▸ **TASK DIRECTIONS**:
A single stretch of the material below is to be transcribed exactly, starting at the line with "Special Patterns (69, 101)" and ending after the line with "set_style() (65, 122)".

◇ ◇ ◇ ◇ ◇ ◇ ◇

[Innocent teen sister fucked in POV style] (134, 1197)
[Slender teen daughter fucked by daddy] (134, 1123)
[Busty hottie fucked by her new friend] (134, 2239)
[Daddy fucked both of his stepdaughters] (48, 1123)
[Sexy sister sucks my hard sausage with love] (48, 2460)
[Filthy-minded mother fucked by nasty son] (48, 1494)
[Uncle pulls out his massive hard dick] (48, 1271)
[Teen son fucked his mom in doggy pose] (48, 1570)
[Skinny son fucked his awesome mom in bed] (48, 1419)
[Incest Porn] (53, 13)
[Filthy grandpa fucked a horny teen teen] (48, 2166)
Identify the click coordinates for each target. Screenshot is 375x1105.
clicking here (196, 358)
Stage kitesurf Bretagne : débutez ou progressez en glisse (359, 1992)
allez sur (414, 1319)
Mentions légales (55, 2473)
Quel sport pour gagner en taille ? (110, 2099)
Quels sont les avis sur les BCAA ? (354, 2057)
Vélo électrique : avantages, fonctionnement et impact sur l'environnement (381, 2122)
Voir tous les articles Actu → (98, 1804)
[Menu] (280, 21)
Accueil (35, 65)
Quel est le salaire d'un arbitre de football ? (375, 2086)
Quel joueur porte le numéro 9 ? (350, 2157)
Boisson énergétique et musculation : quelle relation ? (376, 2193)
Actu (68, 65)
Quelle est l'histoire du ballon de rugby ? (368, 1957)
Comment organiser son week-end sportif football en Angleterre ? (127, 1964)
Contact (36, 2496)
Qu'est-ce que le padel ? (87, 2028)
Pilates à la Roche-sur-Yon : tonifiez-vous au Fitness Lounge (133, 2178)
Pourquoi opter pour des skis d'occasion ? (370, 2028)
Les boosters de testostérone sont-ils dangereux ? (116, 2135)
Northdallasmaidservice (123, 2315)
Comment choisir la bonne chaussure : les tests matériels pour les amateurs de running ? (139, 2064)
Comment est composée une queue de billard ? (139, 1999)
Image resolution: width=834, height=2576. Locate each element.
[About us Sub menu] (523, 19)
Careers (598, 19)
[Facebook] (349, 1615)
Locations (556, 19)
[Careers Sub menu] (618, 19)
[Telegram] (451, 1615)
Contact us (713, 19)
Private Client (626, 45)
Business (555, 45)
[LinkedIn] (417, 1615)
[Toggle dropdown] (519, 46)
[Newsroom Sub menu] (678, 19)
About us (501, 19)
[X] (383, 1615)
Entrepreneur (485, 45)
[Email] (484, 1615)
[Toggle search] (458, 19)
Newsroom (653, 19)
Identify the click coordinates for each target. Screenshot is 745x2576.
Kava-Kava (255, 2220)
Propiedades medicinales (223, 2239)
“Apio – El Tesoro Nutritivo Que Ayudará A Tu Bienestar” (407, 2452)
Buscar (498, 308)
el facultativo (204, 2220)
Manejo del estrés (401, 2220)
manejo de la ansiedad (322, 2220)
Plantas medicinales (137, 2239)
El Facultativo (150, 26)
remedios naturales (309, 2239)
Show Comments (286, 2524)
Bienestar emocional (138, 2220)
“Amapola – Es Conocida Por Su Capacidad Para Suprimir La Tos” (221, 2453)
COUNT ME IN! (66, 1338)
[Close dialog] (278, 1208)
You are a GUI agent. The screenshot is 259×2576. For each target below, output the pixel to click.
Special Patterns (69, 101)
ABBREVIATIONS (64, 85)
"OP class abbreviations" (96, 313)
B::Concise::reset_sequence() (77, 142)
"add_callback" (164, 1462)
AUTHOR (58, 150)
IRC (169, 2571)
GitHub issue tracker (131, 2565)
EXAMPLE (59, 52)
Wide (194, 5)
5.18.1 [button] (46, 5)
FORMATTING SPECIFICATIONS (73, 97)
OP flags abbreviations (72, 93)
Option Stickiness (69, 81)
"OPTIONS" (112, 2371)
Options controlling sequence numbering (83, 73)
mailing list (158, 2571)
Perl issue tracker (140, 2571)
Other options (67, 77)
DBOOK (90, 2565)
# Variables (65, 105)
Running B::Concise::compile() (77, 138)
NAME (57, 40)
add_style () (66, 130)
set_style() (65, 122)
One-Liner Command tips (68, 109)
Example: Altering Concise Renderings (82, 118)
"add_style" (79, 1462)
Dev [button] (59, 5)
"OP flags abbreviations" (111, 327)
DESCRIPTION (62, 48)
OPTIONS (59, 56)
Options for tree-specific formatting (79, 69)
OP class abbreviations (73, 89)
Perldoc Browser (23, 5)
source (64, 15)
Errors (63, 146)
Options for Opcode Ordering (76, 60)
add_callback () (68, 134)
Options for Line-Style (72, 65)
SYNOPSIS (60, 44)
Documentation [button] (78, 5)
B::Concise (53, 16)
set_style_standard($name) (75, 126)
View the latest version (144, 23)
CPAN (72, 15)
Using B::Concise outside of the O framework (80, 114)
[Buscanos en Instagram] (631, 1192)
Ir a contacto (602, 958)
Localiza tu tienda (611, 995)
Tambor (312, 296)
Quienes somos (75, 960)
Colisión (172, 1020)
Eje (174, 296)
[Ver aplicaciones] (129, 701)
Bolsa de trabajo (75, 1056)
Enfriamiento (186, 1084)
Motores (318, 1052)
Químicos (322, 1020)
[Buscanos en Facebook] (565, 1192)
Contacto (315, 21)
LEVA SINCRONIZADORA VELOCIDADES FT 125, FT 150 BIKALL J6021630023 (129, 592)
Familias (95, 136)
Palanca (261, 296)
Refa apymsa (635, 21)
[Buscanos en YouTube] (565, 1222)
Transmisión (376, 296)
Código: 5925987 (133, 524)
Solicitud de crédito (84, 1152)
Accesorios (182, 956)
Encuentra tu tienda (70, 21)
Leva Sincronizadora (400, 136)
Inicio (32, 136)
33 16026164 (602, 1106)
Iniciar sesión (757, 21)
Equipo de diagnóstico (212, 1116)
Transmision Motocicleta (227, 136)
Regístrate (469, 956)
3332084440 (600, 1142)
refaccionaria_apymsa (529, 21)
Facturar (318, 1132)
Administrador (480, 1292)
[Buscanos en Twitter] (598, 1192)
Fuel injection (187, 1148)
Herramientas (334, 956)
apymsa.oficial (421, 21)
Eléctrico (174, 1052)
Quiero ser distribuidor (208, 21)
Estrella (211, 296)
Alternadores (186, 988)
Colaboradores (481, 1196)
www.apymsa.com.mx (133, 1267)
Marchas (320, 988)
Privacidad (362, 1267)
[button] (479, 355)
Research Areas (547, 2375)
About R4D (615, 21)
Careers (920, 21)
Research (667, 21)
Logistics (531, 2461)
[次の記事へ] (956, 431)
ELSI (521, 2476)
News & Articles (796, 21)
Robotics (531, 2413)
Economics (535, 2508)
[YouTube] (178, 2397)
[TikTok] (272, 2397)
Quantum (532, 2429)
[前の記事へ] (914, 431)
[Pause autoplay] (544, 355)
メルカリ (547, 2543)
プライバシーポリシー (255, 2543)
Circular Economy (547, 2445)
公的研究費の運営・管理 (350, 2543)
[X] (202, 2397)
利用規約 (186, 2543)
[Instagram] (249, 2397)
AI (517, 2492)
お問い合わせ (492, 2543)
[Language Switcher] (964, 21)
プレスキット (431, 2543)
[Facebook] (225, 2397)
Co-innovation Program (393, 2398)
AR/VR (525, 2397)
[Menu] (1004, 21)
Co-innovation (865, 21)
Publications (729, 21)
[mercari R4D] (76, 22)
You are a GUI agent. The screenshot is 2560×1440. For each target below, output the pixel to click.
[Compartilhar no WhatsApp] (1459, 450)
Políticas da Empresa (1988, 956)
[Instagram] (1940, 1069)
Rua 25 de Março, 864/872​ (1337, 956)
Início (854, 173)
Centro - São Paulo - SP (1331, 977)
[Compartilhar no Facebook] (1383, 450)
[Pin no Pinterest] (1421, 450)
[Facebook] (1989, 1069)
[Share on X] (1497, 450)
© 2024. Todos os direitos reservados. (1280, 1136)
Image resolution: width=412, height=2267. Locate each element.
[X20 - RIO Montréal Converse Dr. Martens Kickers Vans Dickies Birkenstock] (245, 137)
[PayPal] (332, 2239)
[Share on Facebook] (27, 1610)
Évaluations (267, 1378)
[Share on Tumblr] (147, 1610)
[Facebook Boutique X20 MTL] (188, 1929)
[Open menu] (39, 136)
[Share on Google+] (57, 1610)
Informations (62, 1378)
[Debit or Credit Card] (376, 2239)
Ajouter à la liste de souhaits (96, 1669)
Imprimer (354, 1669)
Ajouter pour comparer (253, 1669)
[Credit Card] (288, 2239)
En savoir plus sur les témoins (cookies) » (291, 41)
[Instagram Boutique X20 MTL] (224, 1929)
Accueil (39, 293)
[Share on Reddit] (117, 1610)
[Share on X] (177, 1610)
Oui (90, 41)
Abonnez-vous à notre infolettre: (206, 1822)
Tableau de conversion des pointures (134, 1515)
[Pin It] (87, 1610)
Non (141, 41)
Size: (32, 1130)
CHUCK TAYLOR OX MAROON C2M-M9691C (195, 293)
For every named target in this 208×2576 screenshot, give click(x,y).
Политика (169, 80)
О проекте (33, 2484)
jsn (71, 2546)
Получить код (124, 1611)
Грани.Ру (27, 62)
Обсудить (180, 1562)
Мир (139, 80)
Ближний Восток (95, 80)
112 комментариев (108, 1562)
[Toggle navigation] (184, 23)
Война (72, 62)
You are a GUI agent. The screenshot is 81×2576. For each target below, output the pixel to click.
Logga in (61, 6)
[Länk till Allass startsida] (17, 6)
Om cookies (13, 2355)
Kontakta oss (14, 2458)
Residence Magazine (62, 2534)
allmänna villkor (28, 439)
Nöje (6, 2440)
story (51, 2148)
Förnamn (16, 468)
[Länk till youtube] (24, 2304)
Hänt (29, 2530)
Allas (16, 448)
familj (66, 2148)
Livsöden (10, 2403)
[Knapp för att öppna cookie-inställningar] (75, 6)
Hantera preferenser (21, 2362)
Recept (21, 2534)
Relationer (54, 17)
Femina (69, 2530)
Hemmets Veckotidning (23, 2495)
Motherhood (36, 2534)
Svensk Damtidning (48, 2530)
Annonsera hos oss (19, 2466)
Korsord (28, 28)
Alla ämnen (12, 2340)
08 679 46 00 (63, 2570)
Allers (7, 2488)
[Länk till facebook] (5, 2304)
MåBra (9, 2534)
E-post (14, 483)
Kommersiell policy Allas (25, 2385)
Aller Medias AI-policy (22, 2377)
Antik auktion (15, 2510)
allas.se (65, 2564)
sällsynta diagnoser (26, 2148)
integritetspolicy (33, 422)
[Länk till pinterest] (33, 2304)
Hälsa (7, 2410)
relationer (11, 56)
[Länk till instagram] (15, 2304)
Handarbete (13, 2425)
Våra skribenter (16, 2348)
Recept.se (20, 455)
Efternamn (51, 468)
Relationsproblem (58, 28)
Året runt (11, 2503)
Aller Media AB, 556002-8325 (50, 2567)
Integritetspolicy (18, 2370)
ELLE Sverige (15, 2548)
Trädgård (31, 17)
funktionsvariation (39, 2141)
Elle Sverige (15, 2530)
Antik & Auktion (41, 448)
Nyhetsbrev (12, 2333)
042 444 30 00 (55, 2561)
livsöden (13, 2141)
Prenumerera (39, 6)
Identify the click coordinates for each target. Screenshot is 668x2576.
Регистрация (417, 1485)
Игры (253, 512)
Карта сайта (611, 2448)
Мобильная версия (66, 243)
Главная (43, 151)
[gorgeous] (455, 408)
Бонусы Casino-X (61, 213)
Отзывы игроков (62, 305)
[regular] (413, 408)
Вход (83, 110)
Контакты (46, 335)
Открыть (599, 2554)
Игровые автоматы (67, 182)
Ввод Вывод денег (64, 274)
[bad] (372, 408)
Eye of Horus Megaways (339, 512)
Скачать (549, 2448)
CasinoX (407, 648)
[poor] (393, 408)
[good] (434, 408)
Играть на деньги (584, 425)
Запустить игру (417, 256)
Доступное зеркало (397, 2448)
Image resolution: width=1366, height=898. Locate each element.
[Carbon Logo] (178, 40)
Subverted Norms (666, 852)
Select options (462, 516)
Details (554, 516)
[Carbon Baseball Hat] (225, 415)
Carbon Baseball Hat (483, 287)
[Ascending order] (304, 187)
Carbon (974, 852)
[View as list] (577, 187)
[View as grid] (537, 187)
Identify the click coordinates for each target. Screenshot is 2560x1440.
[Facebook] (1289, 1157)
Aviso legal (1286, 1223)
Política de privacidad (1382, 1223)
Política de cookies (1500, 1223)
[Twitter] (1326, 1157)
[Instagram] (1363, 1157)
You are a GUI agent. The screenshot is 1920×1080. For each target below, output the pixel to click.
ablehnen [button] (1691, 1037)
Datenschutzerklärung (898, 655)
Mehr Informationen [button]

◇ ◇ ◇ ◇ ◇ ◇ ◇

▸ **ANSWER TO THIS PROBLEM**:
Special Patterns (69, 101)
ABBREVIATIONS (64, 85)
"OP class abbreviations" (96, 313)
B::Concise::reset_sequence() (77, 142)
"add_callback" (164, 1462)
AUTHOR (58, 150)
IRC (169, 2571)
GitHub issue tracker (131, 2565)
EXAMPLE (59, 52)
Wide (194, 5)
5.18.1 [button] (46, 5)
FORMATTING SPECIFICATIONS (73, 97)
OP flags abbreviations (72, 93)
Option Stickiness (69, 81)
"OPTIONS" (112, 2371)
Options controlling sequence numbering (83, 73)
mailing list (158, 2571)
Perl issue tracker (140, 2571)
Other options (67, 77)
DBOOK (90, 2565)
# Variables (65, 105)
Running B::Concise::compile() (77, 138)
NAME (57, 40)
add_style () (66, 130)
set_style() (65, 122)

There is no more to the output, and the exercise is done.